_Aim_
Quote the page text on fuzzy clustering for customer portfolio analysis in full, reproducing every line without alteration.

------ Page text ------

An Application of Fuzzy Clustering to Customer Portfolio Analysis in Automotive Industry

An Application of Fuzzy Clustering to Customer Portfolio Analysis in Automotive Industry

Abdulkadir Hiziroglu (Yildirim Beyazit University, Cankaya, Turkey) and Umit Dursun Senbas (Sakarya University, Adapazari, Turkey)
Copyright: © 2016 |Pages: 13
DOI: 10.4018/IJFSA.2016040102


Having achieved an optimized customer portfolio has been of significant importance for companies. The literature provides several portfolio models and vast majority of them are in matrix form where several descriptors are used as dimensions of the matrix. These dimensions are characterized in ambiguity and require specific methods to tackle with it. The aim of this paper is to utilize fuzzy clustering in customer portfolio analysis to reduce this uncertainty and to make a comparison with a traditional customer portfolio model. A dataset of 130 customers of an automotive supplier in Turkey is used to perform the analyses and the results are compared with a conventional customer portfolio matrix. By making use of substantiality and balance of portfolio parameters, a qualitative and quantitative assessment of categorization generated by both approaches are evaluated. The use of fuzzy clustering gives more substantial clusters and a more balanced customer portfolio compared to the traditional matrix form of portfolio. Marketing managers can understand their overall customer portfolio better and reduce the effect of descriptive indicators via benefiting the fuzzy clustering results.

------ Material ------

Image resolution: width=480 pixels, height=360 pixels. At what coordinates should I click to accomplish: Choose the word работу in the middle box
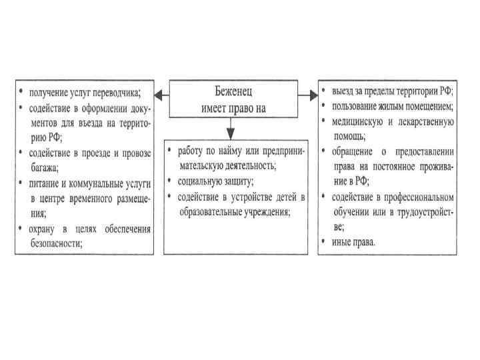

------

_Result of the task_
An Application of Fuzzy Clustering to Customer Portfolio Analysis in Automotive Industry

An Application of Fuzzy Clustering to Customer Portfolio Analysis in Automotive Industry

Abdulkadir Hiziroglu (Yildirim Beyazit University, Cankaya, Turkey) and Umit Dursun Senbas (Sakarya University, Adapazari, Turkey)
Copyright: © 2016 |Pages: 13
DOI: 10.4018/IJFSA.2016040102


Having achieved an optimized customer portfolio has been of significant importance for companies. The literature provides several portfolio models and vast majority of them are in matrix form where several descriptors are used as dimensions of the matrix. These dimensions are characterized in ambiguity and require specific methods to tackle with it. The aim of this paper is to utilize fuzzy clustering in customer portfolio analysis to reduce this uncertainty and to make a comparison with a traditional customer portfolio model. A dataset of 130 customers of an automotive supplier in Turkey is used to perform the analyses and the results are compared with a conventional customer portfolio matrix. By making use of substantiality and balance of portfolio parameters, a qualitative and quantitative assessment of categorization generated by both approaches are evaluated. The use of fuzzy clustering gives more substantial clusters and a more balanced customer portfolio compared to the traditional matrix form of portfolio. Marketing managers can understand their overall customer portfolio better and reduce the effect of descriptive indicators via benefiting the fuzzy clustering results.